Repeat the records below exactly as they appear.

RECORDS SUPPLIED:
**********

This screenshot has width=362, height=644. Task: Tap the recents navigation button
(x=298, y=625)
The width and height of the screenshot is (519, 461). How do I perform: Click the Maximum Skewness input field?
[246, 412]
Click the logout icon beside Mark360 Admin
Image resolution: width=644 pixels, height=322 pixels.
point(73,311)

**********

ANSWER SECTION:
This screenshot has width=362, height=644. Task: Tap the recents navigation button
(x=298, y=625)
The width and height of the screenshot is (519, 461). How do I perform: Click the Maximum Skewness input field?
[246, 412]
Click the logout icon beside Mark360 Admin
Image resolution: width=644 pixels, height=322 pixels.
point(73,311)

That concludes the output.